WEST SALEM, Ohio — Whether you’re looking for a few vegetables for the weekend or to stock the shelves of a grocery store, a new produce auction on the border of Wayne and Medina counties has you covered.
County Line Produce Auction opened June 5 and sells produce three days a week, Monday, Wednesday and Friday, beginning at 5 p.m.
The primary auctioneer, Nick DeFelice, said the opening drew 500-plus, as well as a few buyers from other states. He estimated about 95 percent of the produce is grown within a 10- to 15-mile radius.
“We want people to come out and check it out,” he said, stressing the buy-fresh, buy-local concept. “A lot of people want to know where their food comes from. They can come out and meet the farmers and buy good product.”
DeFelice, 25, has sold produce in the area for about five years, and also sells produce at the Blooming Grove Auction in Shiloh. He said he was approached the first part of the year by the Amish community, about constructing a new produce auction facility.
Making progress
Their first meetings were held in a woodshop, and in a three-day period they constructed a 27,000 square-foot facility with about 450 feet of loading dock.It’s located within miles from Interstate 71 and U.S. Route 224.
DeFelice is one of three facility owners. The auction includes a seven-member advisory board. He sells alongside auctioneer Paul Emerson, and the sale manager is auctioneer Chuck Stiver. The business will employ about 10 part-time workers once it is fully operational.
Sellers include large farms, as well as medium and smaller size growers.

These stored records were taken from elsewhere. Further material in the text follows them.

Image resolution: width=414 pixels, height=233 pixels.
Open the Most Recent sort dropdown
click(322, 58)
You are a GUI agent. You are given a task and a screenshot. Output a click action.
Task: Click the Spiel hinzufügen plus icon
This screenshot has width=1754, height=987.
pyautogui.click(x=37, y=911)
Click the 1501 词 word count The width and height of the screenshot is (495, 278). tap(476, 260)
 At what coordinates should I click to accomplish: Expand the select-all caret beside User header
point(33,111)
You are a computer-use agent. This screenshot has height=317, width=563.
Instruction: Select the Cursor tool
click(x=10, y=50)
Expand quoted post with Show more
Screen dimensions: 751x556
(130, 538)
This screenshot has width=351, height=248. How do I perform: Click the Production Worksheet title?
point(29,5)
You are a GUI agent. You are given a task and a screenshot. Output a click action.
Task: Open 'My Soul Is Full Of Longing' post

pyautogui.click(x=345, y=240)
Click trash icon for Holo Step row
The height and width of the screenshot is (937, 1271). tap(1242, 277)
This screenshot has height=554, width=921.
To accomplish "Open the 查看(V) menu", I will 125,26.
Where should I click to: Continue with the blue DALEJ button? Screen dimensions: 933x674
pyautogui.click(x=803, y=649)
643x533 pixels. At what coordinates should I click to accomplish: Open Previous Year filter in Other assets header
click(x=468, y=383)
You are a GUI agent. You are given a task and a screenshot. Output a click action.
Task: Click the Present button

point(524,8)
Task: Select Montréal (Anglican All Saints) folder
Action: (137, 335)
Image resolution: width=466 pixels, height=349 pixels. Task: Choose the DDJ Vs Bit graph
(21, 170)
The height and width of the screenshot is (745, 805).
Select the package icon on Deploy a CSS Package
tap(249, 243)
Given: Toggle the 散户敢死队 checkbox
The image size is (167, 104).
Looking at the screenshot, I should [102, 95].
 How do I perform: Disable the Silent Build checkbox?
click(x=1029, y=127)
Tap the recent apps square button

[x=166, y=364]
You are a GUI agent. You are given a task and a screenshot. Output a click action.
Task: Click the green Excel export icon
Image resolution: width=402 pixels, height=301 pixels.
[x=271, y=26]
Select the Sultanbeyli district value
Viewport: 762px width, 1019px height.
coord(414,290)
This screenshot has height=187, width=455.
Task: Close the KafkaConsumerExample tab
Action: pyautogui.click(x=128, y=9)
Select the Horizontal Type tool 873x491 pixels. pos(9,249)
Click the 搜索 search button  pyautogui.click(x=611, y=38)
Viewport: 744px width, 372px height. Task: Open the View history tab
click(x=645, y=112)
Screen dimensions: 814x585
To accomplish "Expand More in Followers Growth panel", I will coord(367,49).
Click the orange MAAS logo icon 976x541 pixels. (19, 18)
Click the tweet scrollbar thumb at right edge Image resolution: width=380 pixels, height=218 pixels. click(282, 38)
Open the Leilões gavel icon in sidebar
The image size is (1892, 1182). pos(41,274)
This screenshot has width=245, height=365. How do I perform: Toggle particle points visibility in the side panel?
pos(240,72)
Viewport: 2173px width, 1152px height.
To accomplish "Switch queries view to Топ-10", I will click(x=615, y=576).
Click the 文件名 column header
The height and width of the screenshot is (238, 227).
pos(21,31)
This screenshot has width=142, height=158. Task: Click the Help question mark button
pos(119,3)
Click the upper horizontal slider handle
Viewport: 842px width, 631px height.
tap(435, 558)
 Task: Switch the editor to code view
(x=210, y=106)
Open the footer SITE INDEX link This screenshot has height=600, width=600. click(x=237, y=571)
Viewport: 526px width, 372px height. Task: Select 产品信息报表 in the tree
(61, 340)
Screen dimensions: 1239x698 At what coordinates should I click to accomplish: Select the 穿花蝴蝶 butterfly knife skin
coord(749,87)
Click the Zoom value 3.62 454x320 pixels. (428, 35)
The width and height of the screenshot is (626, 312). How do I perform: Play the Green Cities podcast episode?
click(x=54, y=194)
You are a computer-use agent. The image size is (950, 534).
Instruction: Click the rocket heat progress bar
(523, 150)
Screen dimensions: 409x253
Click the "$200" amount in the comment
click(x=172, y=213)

Buyers include grocery stores and restaurants, as well as individuals who want something fresh during the week, or to can for later use.
Quick turnaround
A drive-thru sale area is still being built, where produce will be loaded onto a wagon and sold from the wagon, inside the drive-thru.“It will be picked, put on the wagon, brought to the sale and sold right off that wagon,” DeFelice said. “And it goes right into the box truck, headed straight to a grocery store. It will be on the shelf the next day.”
That’s one of the benefits of starting the auction at 5 p.m., he said, because growers have time to harvest during the day, and the produce is sold and hauled to stores and restaurants during the evening.
“It can be on somebody’s plate in less than 24 hours,” he said.
Neat and tidy
Stiver helps the business stay up to date on food safety regulations, although most of those apply to the growers, he said. The produce usually includes traceback information, so that if there’s an issue, the grower is known.
Stiver said he hopes to eventually hold some produce safety and grower meetings at the facility, making it into “an educational hub” for growers to learn the latest, and keep their operations up to standard.
The business was granted an agricultural exemption by the Homer Township zoning inspector, which was upheld in June, following an unsuccessful appeal from a second Homer Township produce auction.
Community effort
The auction business is often competitive, but DeFelice emphasized “this was a community decision,” and “is a big asset to them.”Most of the labor to design and construct the facility was donated by the community, which included a few hundred Amish and English.
County Line Produce Auction is located at 11707 Jeffery Road West Salem, OH 44287. It can be reached at 419-853- 0123.